Lukisan itu, jika dianalisis secara akademik, bisa
dimasukkan ke dalam aliran kontemporer realisme dengan sentuhan dekoratif.
Wajah digarap detail, proporsional, menyerupai aslinya. Latar dipenuhi motif,
penari gandrung yang distilasi, lanskap alam. Ada teknik layering yang kaya,
penggunaan titik-titik warna yang memberi tekstur pada hijab dan langit emas.
Emas itu memberi kesan sakral, seolah mengingatkan bahwa kekuasaan, jika ingin
bermakna, harus selalu dilingkari oleh cahaya yang tidak berasal dari dirinya
sendiri.
Kaligrafi di bagian atas lukisan, doa-doa keselamatan,
harapan agar amanah dijalankan dengan perlindungan Tuhan, menggeser pusat makna
dari figur ke niat. Teks Latin di bawahnya, “Mohon doa restunya… semoga selalu
dalam perlindungan… amanah… Aamiin”, membuat lukisan itu seperti surat terbuka
yang ditujukan kepada langit. Ini bukan sanjungan kosong kepada pemimpin,
melainkan pengingat bahwa jabatan adalah beban yang harus dipanggul dengan doa
banyak orang, termasuk doa anak-anak yang tidak punya apa-apa selain keyakinan.
Di titik inilah seni bertemu dengan sastra religi. Ia
tidak berteriak, tidak menggurui, tidak memaksa. Ia hanya menaruh kita di
hadapan pertanyaan yang sunyi: apa yang sebenarnya kita beli ketika membeli
sebuah karya seni? Apakah kita membeli keindahan, prestise, atau kesempatan
untuk terlibat dalam kebaikan yang lebih besar dari diri kita sendiri? Siapa
pun yang kelak membeli lukisan itu, jika memang ada, sesungguhnya tidak sedang
membeli potret seorang bupati. Ia membeli partisipasi dalam doa. Ia membeli
tanggung jawab moral untuk ikut menjaga sebuah madrasah agar tetap berdiri,
agar anak-anak di dalamnya tetap punya ruang untuk belajar mengeja iman dan pengetahuan.
Madrasah, dalam konteks ini, bukan sekadar lembaga
pendidikan. Ia adalah simpul kepercayaan. Di tengah dunia yang kian bising oleh
standar keberhasilan material, banyak orang tua memilih madrasah karena di sana
pendidikan agama mendapat porsi yang lebih besar. Mereka berharap anak-anaknya
tidak hanya pandai menghitung, tetapi juga tahu bagaimana cara bersyukur. Tidak
hanya mahir membaca, tetapi juga peka terhadap penderitaan orang lain. Lukisan
itu, dengan segala kontroversi harganya, justru mengafirmasi harapan itu: bahwa
seni bisa menjadi sarana dakwah yang halus, yang tidak menyebut-nyebut surga
dan neraka, tetapi menghadirkan keduanya dalam bentuk tanggung jawab sosial.

**Data yang Ditampilkan**.
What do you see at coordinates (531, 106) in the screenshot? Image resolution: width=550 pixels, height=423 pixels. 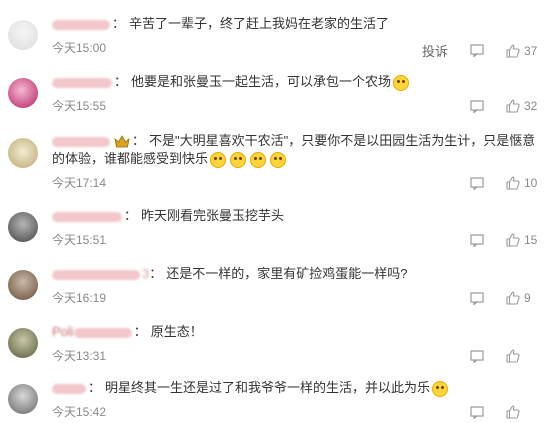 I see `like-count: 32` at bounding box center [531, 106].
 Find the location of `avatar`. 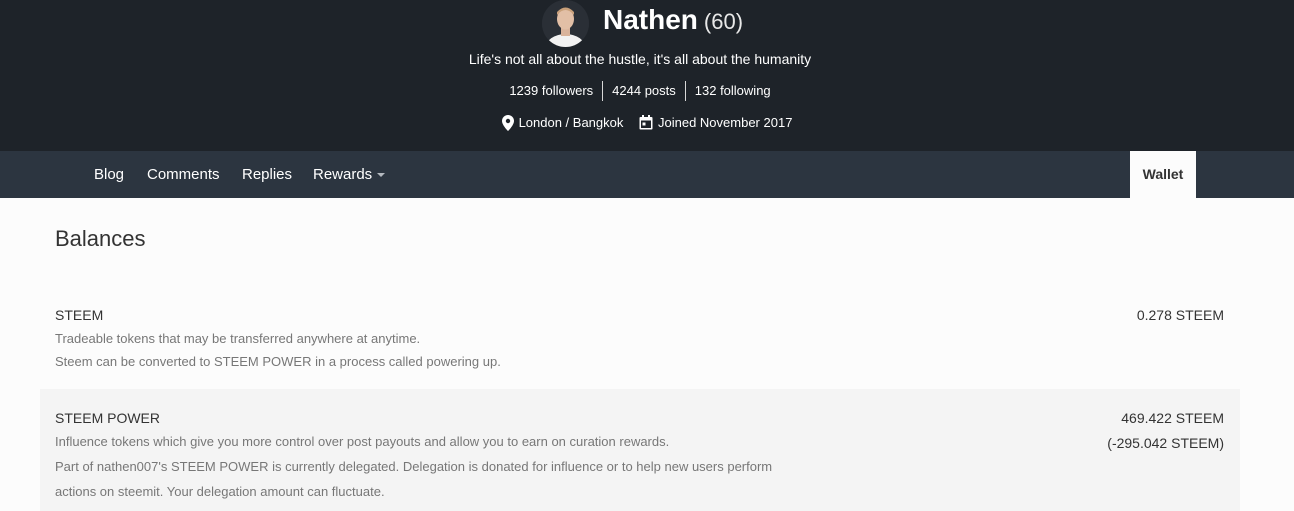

**Soal Latihan**.
(1) Tolong sebutkan semua hal yang menurut teks tentang lukisan itu tidak dilakukan seni saat bertemu dengan sastra religi.
(2) Kutip dari teks tentang lukisan itu bagian mulai dari "Kaligrafi di bagian" sampai dengan "apa-apa selain keyakinan.".
(3) Tuliskan kelanjutan teks tentang lukisan itu setelah kalimat terakhirnya.

**Jawaban Tugas**.
(1) berteriak, menggurui, memaksa

(2)
Kaligrafi di bagian atas lukisan, doa-doa keselamatan,
harapan agar amanah dijalankan dengan perlindungan Tuhan, menggeser pusat makna
dari figur ke niat. Teks Latin di bawahnya, “Mohon doa restunya… semoga selalu
dalam perlindungan… amanah… Aamiin”, membuat lukisan itu seperti surat terbuka
yang ditujukan kepada langit. Ini bukan sanjungan kosong kepada pemimpin,
melainkan pengingat bahwa jabatan adalah beban yang harus dipanggul dengan doa
banyak orang, termasuk doa anak-anak yang tidak punya apa-apa selain keyakinan.

(3)
Saya pulang malam itu dengan kepala penuh. Keterlambatan
saya ternyata bukan kesalahan, melainkan metode. Saya datang tanpa ekspektasi,
dan karena itu saya pulang dengan pertanyaan yang lebih jujur. Tentang posisi
seni dalam hidup beragama. Tentang bagaimana kita memaknai angka-angka
fantastis di tengah kebutuhan yang nyata. Tentang cara kita memandang pemimpin:
apakah sebagai objek puja, atau sebagai amanah yang harus terus didoakan.
Peristiwa ini sederhana. Di puncaknya: sebuah pameran
seni rutin tahunan, Banyuwangi Art Exhibition, yang digelar Dewan Kesenian
Blambangan, menampilkan ratusan karya seniman lokal dan nasional. Di bawahnya:
sebuah lukisan potret bupati dengan harga yang mengundang perdebatan. Lebih ke
bawah lagi: niat untuk mendonasikan hasil penjualan bagi renovasi madrasah. Dan
di dasar yang paling lebar, yang sering luput kita lihat: doa-doa anak madrasah,
kepercayaan masyarakat pada pendidikan agama, dan keyakinan bahwa kebaikan
kadang perlu jalan yang tidak biasa agar bisa sampai.
Jika seni hanya berhenti sebagai estetika, ia mudah
dilupakan. Jika agama hanya berhenti sebagai slogan, ia mudah diperdebatkan.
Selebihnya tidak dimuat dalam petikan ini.